# Proprocesammiento

En esta notebook se hace lo siguiente:  
1.- se calcula la Mean de los features que tiene valores nulos para luego ser imputados.  
2.- Se elimina las variables categoricas.  
3.- se cacula en Z-score para eliminar los Outliers.  
4.- Se caclula en valor VIF para ser usado para eliminas las variables multicolineares.  
5.- se estandarizan las columnas usando un StandardScaler.  


In [None]:
import pandas as pd

In [None]:
pd.set_option('display.max_columns', None)
pd.set_option('display.max_rows', None)

In [None]:
df_full = pd.read_csv('data/raw/train_dataset.csv')

In [None]:
# Se obtienen los valores antes de imputar para poder imputar la misma media en ambos set de datos
a = df_full['year_built'].mean()
b = df_full['energy_star_rating'].mean()
c = df_full['direction_max_wind_speed'].mean()
d = df_full['direction_peak_wind_speed'].mean()
e = df_full['max_wind_speed'].mean()
f = df_full['days_with_fog'].mean()

In [None]:
df_full['year_built'].fillna(a, inplace=True)
df_full['energy_star_rating'].fillna(b, inplace=True)
df_full['direction_max_wind_speed'].fillna(c, inplace=True)
df_full['direction_peak_wind_speed'].fillna(d, inplace=True)
df_full['max_wind_speed'].fillna(e, inplace=True)
df_full['days_with_fog'].fillna(f, inplace=True)

In [None]:
#se genera el nuevo DF sin las columnas categoricas y la variable objetivo
df_full = df_full.drop(columns=['State_Factor','building_class', 'facility_type', 'id'])

In [None]:
df_full.columns

Se calcula el Z-score para tratar de eliminar los outliers

In [None]:
from scipy import stats
import numpy as np

In [None]:
z = np.abs(stats.zscore(df_full))
print(z)

In [None]:
df_full_z_scores = df_full[(z < 3).all(axis=1)]

In [None]:
df_full_z_scores.shape

In [None]:
df_full_z_scores.describe()

In [None]:
from statsmodels.stats.outliers_influence import variance_inflation_factor
from statsmodels.tools.tools import add_constant

In [None]:
# Se calcula el valore de VIF para todos los features
def compute_vif(df, considered_features):    
    X = df[considered_features]
    X['intercept'] = 1
    vif = pd.DataFrame()
    vif["Variable"] = X.columns
    vif["VIF"] = [variance_inflation_factor(X.values, i) for i in range(X.shape[1])]
    vif = vif[vif['Variable']!='intercept']
    return vif

In [None]:
# features altamente correlacionados segun el EDA y que deberia ser borradas
considered_features = ['january_avg_temp', 
'february_min_temp', 
'february_avg_temp', 
'march_min_temp',
'heating_degree_days', 
'cooling_degree_days',
'july_avg_temp', 
'august_avg_temp', 
'days_below_20F',
'days_below_30F', 
'days_below_10F', 
'direction_peak_wind_speed', 
'direction_max_wind_speed',
'max_wind_speed'
]
compute_vif(df_full_z_scores, considered_features).sort_values('VIF', ascending=False)

In [None]:
df_full_SC = df_full_z_scores.drop(columns=['january_avg_temp','february_min_temp', 
                                          'february_avg_temp', 'march_min_temp','heating_degree_days',
                                          'cooling_degree_days','july_avg_temp', 'august_avg_temp', 
                                          'days_below_20F','days_below_30F', 'days_below_10F', 'direction_peak_wind_speed',
                                          'direction_max_wind_speed','max_wind_speed'])

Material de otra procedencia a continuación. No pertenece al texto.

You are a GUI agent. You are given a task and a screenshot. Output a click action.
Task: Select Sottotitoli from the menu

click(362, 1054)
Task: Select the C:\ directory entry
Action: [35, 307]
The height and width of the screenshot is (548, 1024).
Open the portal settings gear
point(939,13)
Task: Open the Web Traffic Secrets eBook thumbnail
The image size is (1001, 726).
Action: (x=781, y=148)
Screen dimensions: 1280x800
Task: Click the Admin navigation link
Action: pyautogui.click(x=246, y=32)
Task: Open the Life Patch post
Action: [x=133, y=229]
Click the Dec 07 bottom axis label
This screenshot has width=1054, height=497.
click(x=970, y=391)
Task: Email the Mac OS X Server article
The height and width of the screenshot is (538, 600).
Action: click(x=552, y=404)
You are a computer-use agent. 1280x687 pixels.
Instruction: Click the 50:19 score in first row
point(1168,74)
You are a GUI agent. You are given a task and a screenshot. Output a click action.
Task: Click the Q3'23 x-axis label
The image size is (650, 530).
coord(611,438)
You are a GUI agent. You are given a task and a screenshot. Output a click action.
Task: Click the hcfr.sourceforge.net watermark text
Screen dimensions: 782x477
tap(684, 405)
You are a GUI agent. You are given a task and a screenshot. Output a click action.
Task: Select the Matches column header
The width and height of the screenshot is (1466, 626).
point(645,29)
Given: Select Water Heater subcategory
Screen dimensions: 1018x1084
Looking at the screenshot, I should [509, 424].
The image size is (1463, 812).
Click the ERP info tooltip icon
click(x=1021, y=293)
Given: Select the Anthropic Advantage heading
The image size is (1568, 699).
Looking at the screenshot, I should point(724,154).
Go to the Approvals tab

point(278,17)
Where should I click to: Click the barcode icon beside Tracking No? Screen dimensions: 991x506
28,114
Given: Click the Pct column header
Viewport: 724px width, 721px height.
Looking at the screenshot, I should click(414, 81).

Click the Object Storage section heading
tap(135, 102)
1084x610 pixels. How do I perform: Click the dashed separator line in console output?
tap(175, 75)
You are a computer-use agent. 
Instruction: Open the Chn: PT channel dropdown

Probamos haciendo una standarizacion normal comun y corriente ya que en teoria se eliminaron los outlier

In [None]:
from sklearn.preprocessing import StandardScaler

In [None]:
transformer = StandardScaler().fit(df_full_SC)
df_full_scaled = transformer.transform(df_full_SC)

In [None]:
#se debe transforma a un dataframe ya que el metodo transorm lo retorna en un ndarray
df_full_scaled_df = pd.DataFrame(df_full_scaled, columns=df_full_SC.columns)
df_full_scaled_df.describe()

In [None]:
df_full_scaled_df.to_csv('data/preprocesada/Full_Data.csv')